No matter how menacing the character he’s playing, Benicio del Toro likes to bring a little humour to it.

In his latest film, “A Perfect Day,” del Toro injects a wry wit into his role as a jaded aid worker in an armed conflict zone in the Balkans in 1995.

He says it’s a subtle touch he tries to add with all of his parts, which have also included a former convict in “21 Grams” and a police officer in “Traffic.” Both roles earned him an Oscar nomination, with the latter landing him the golden statuette.

“Even ‘Traffic,’ there were moments with a little bit of humour, or ‘Fear and Loathing in Las Vegas,'” del Toro, who played a Bond henchman in “Licence to Kill,” said in a phone interview from Los Angeles.

“When I watch other actors, I like performances that have a bit of a sense of humour behind it or underneath it.

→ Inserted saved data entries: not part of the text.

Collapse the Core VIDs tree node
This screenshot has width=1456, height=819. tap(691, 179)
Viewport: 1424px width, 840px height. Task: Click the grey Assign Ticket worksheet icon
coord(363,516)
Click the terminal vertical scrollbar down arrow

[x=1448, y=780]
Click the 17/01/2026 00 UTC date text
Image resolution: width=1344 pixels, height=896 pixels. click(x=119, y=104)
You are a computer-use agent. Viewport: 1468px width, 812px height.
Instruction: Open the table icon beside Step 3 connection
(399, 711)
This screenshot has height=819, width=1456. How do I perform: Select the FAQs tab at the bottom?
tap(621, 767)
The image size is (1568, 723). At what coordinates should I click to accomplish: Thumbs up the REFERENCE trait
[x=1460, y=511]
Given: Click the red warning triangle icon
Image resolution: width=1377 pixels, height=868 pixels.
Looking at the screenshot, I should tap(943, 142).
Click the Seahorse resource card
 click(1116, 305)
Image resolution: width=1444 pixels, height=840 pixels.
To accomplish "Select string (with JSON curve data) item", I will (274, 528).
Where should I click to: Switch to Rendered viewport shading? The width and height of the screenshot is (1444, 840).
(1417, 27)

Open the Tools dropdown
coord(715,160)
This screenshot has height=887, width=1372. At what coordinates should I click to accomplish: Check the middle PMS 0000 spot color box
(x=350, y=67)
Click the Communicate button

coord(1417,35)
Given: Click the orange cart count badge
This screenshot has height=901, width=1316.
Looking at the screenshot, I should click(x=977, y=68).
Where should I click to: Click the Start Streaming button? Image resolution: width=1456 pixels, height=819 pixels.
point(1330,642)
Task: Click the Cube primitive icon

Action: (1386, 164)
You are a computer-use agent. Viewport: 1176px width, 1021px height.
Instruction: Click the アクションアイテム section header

Even when you look at performances of actors that play really, really bad guys, but there’s a sense of humour.

“Look at Anthony Hopkins in ‘Silence of the Lambs’ — there’s something there that bubbles out that made me uncomfortable but at the same time made me kind of giggle. Joe Pesci in ‘Goodfellas.'”

Does del Toro consider himself to be a funny person?

“I’m funny sometimes. Depends on how many shots of tequila,” the 49-year-old said with a laugh.

In theatres Friday, “A Perfect Day” also stars Tim Robbins, Olga Kurylenko, Fedja Stukan and Melanie Thierry as fellow humanitarian NGO workers trying to retrieve a dead body from a well in a mine-filled village. Their efforts are hampered by jurisdiction issues.

Fernando Leon de Aranoa directed the film, his first English-language feature, which debuted at last year’s Cannes Film Festival.

“l like characters or stories that deal with the futility of effort,” said del Toro, who was born in Puerto Rico.

He also likes stories that feature a moral dilemma, such as the one in Quebec director Denis Villeneuve’s crime thriller “Sicario,” in which del Toro plays a mysterious hired gun.

“I think it’s part of the human condition,” said del Toro.

“I don’t want to turn into a philosopher here, but it’s choices and what makes people make choices, and why they go this way and end up going that other way. It’s always intriguing to me.”

Del Toro said he feels “lucky” to be able to take on both smaller films like “A Perfect Day” and blockbuster titles like the upcoming “Star Wars: Episode VIII,” which he’s signed on to.

“As long as I can keep doing that, apart from busy, I’m going to be fine.”